O âmago da questão consiste em separar a “Americanidade” da “Arrogância.” A força singular de Leão XIV provém da sua capacidade de resgatar o ideal democrático americano, purificando-o da arrogância imperial. Ao falar como “um bom pai de família” e não como um executivo do poder, o Sumo Pontífice desarmou o cinismo político. A sua nacionalidade não é um escudo para o nacionalismo, mas uma ferramenta para salvar a democracia de si mesma, lembrando que a democracia não se resume a atos eleitorais, mas à governação “do povo para o povo,” coração da Doutrina Social da Igreja.
Ao escolher a Argélia e Angola para o seu périplo africano, o Papa reativou a memória dos movimentos de libertação. Ele transformou o “Santuário dos Revolucionários”, imortalizado na frase lapidar de Amílcar Cabral — “Os cristãos vão ao Vaticano, os Muçulmanos vão a Meca e os Revolucionários vão a Alger” num altar de dignidade, provando que a pregação do Evangelho é mais forte que as bombas das potências. Ao abraçar o mundo muçulmano e os povos que foram insultados pela retórica do “América Primeiro”, Leão XIV curou feridas históricas e estabeleceu uma nova aliança entre a fé e a soberania nacional.

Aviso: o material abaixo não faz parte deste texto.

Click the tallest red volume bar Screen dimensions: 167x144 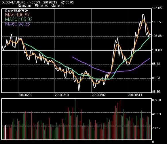point(120,120)
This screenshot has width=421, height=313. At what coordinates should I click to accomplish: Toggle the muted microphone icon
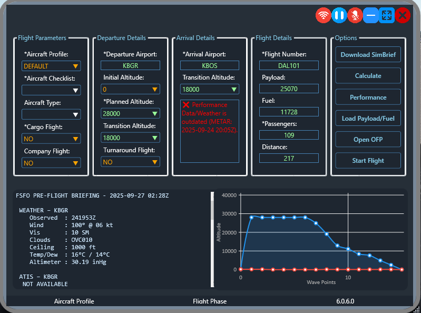pyautogui.click(x=355, y=15)
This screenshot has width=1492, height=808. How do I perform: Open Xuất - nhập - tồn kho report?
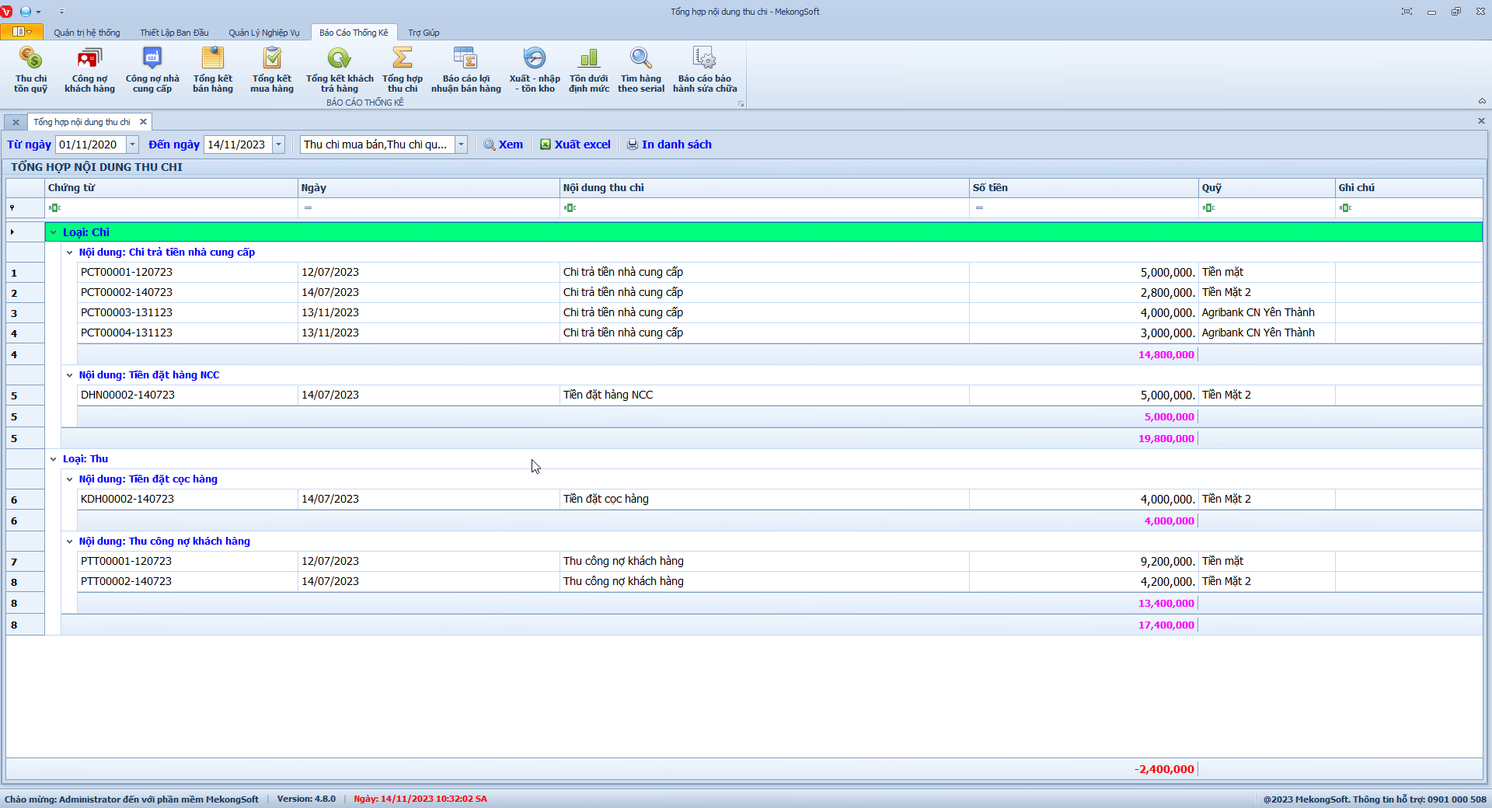(x=535, y=69)
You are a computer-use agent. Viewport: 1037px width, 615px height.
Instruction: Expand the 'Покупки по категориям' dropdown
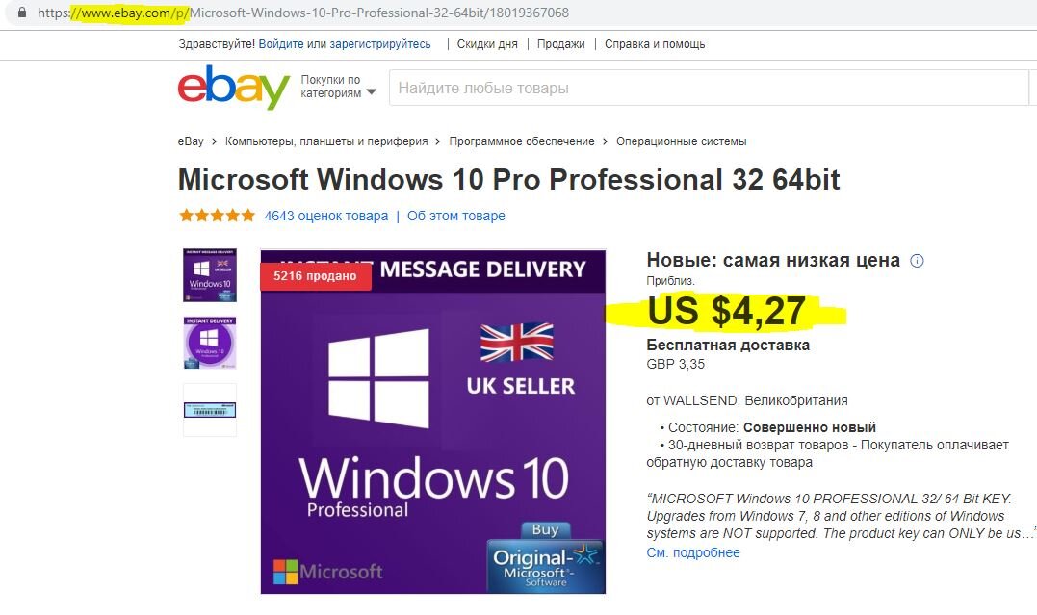(338, 87)
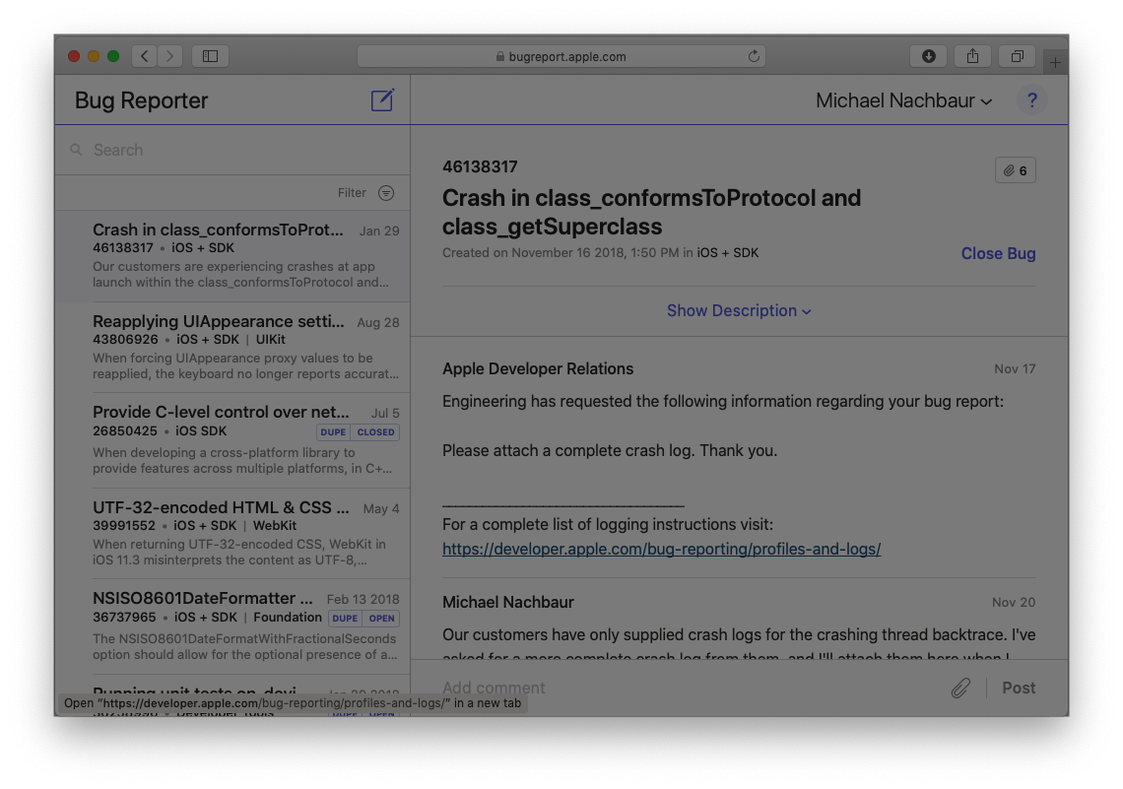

A Humanização do Adversário e o Fim das Fronteiras Religiosas é uma verdadeira revolução em curso e é visível nas novas lideranças que emergem em todos os continentes: Em Nova Iorque, onde a identidade muçulmana do governante dá lugar à competência humana e à busca pelo bem-estar. No Senegal, onde a política se tornou um ato de entrega coletiva e corresponsabilidade. No Burkina Faso, onde a soberania é defendida como um imperativo moral. Estes líderes, independentemente da sua confissão, bebem da fonte de Leão XIV: a ideia de que a religião já não divide, mas une os povos contra a injustiça e a exclusão.
O Novo Mundo em gestação será um mundo de Responsabilidade e Solidariedade. Sob a pressão consciente dos povos – despertados pelo Santo Padre e apoiados por uma academia que resistiu ao niilismo, -os governantes são agora chamados a ser pastores do bem comum. A diplomacia do afeto substituiu a diplomacia do medo. O sorriso, o entusiasmo de líderes do Sul Global ao receberem o líder da Igreja Católica é o testemunho de que a redenção dos povos começou. O Papa Leão XIV não é apenas um líder religioso; é “o indicador de comportamento” para uma nova era.
O Sucessor de São Pedro está mostrando que o caminho para o futuro não passa pelo “poder bruto”, mas pela fraternidade radical; que a esperança é a força mais subestimada do mundo, mas é a única capaz de realizar o impossível: transformar impérios, derrubar muros de indiferença e unir corações que a política tentou separar. Este Vigário de Cristo veio provar que, quando a esperança é ancorada na dignidade e no afeto, ela deixa de ser um “desejo” para se tornar uma ferramenta de reconstrução do mundo.
O mundo que Leão XIV fomenta é aquele onde a solidariedade é a única moeda de troca e onde a dignidade humana é a fronteira final que ninguém pode violar. Papa Leão XIV: “É preciso insistir muitas vezes na dignidade de cada ser humano, cristão, muçulmano, de qualquer religião, somos todos filhos de Deus, criados à imagem de Deus.”